Don’t be overwhelmed by all of the numbers attached. They are worth examining. They provide great context and history to the present debates regarding the Longboat Key town employees’ pension plans.
All of this data is particularly relevant in light of last week’s 4-3 Town Commission vote to extend the Deferred Retirement Option Program to about a dozen Town Hall general employees.
Talk about a remarkable, indefensible disappointment. So much comes to mind. In no particular order:
• Undermined authority: Imagine Town Manager David Bullock now. Commissioners charged him with being the tough guy to negotiate ends to the town’s disastrous defined-benefit pension plans for all employees.
And he did.
What’s more, in this latest pension issue, he recommended against extending DROP to the general employees.
But alas, what did the commissioners do? They undermined the town manager and caved to the demands of the employees.
What message does that send? If you’re a town employee, here’s what it says: It doesn’t matter what Bullock says; they can bypass him and take their beefs to the pliable commissioners.
• $7 a year: Commissioner Jack Duncan essentially made the point that the $1.9 million DROP over 30 years would cost taxpayers about $7 more a year in property taxes for homes valued at $500,000.
Said Duncan: “I can afford $7 per year, and I put that up against the issue of fairness and the commitment we have made to our employees. When you start nickel and diming employees, you affect morale and good employees get hurt.”
This is how politicians-turned-government advocates always rationalize spending other people’s money: Hey, c’mon, it’s only $7 a year.
That’s what they say about all taxation: It’s only … And look at where we are as a nation today. Look at the labryrinth of taxation, and the wasteful spending that grows by the day. Look at the unfunded pension liabilities facing taxpayers nationwide.
Talk about “fairness.” How is any portion of the town’s $30 million in unfunded liabilities fair to taxpayers?
On that point, it’s worth noting that, according to Shannon Gault, a member of a town pension board, actuaries showed that “65% of our unfunded liability came from benefit enhancements” town officials and commissioners approved over the past 10 years.” How was that “fair” to taxpayers?
• Nickel and diming employees, fairness and morale: Duncan and Commissioner Terry Gans, two of the four who voted to extend DROP, said they worried about the morale of town employees. Their view apparently was that it would not be fair for the town to extend the DROP option to some firefighters (as occurred in recent negotiation) but not to a dozen general employees.
There is a difference. A first responder risks his life; a general employee works in an air-conditioned office his entire career.

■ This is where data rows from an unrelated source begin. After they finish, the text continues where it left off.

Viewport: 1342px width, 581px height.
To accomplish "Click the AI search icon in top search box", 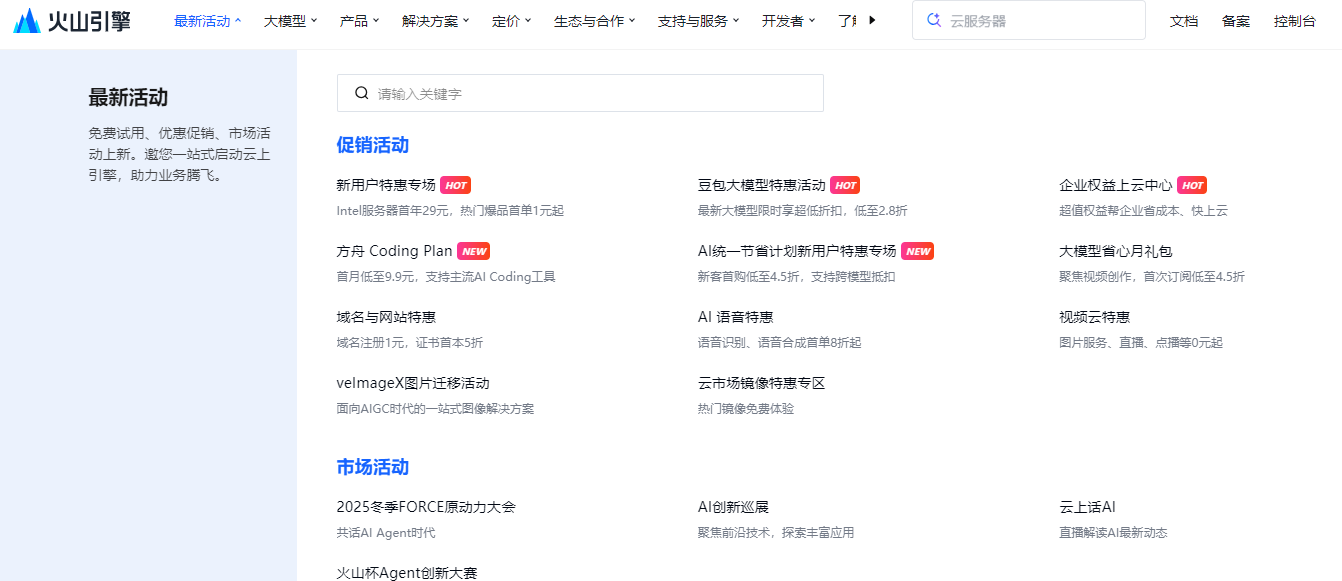I will tap(934, 20).
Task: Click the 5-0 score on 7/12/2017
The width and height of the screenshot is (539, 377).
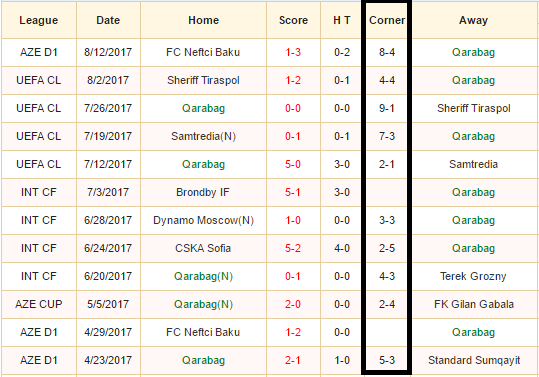Action: [293, 164]
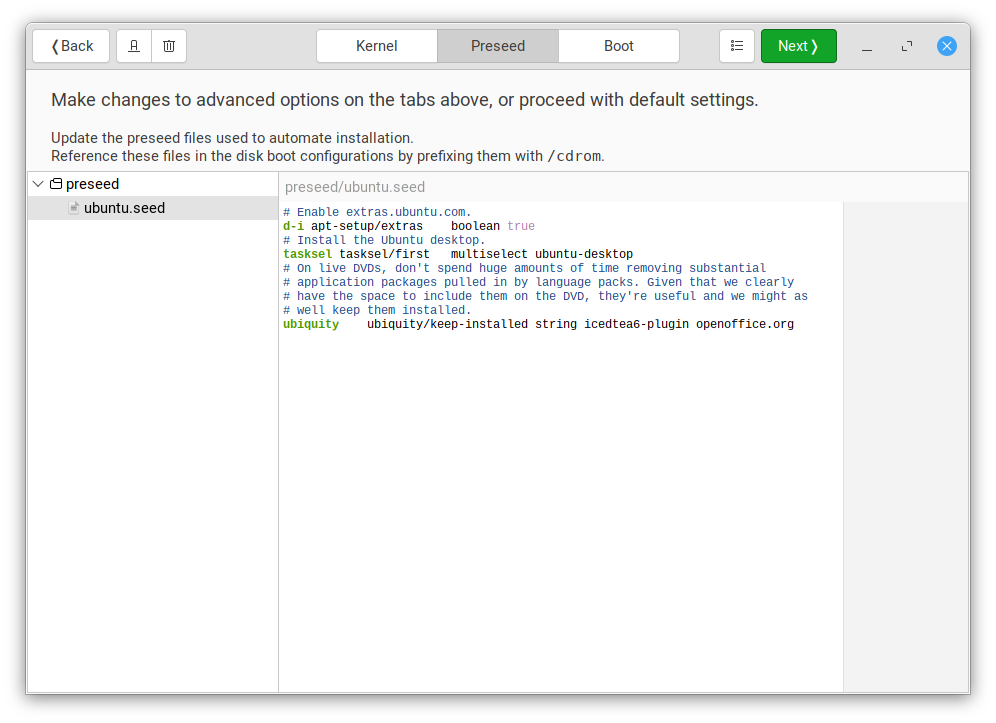The image size is (996, 723).
Task: Minimize the window
Action: (x=867, y=46)
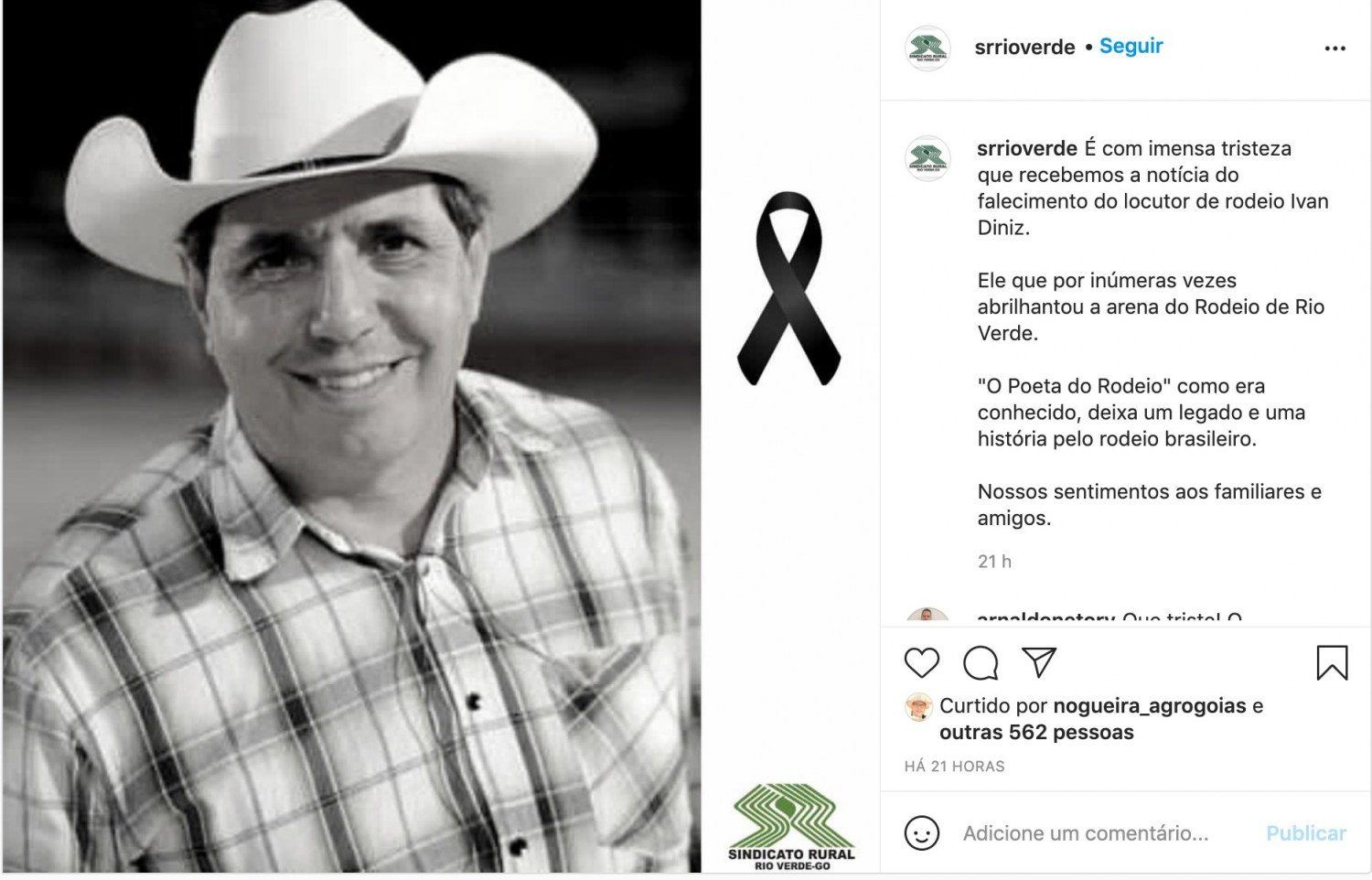Click the post photo of Ivan Diniz
Image resolution: width=1372 pixels, height=880 pixels.
pyautogui.click(x=351, y=437)
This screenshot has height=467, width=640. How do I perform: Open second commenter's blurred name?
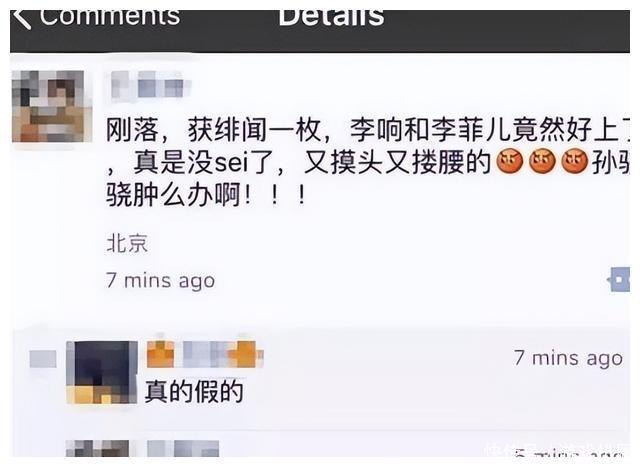tap(183, 448)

Morale? It might be helpful for commissioners and town employees to undergo a few “reminder” sessions: 1) There is no such thing as job security — anywhere; 2) Benefits are not the same as death and taxes — absolute guarantees; 3) Compensation packages for the town of Longboat Key far outstrip those of the private sector.
If anything, commissioners and town employees might be reminded: Longboat Key’s town employees have an amazingly sweetheart deal. Losing the DROP option would hardly be unfair compared to the rest of the world. Worried about morale? In reality, town employees should be grateful for what they have!
• Taxpayers first: It’s axiomatic these days that once elected, representatives forget that “the people” are their bosses, not the other way around. They are in office to represent the people’s interests, not the government infrastructure.
• Consequences: Commissioners Duncan, Gans and Pat Zunz and Mayor Jim Brown forgot the adage of quit digging when in a hole. Unfortunately for them and Longboat taxpayers, the pension story is only going to get worse. Commissioners next must decide how to tax residents more to fund the unfunded pensions.
• Kudos: To Vice Mayor David Brenner and Commissioners Lynn Larson and Phill Younger. They remembered whom they represent.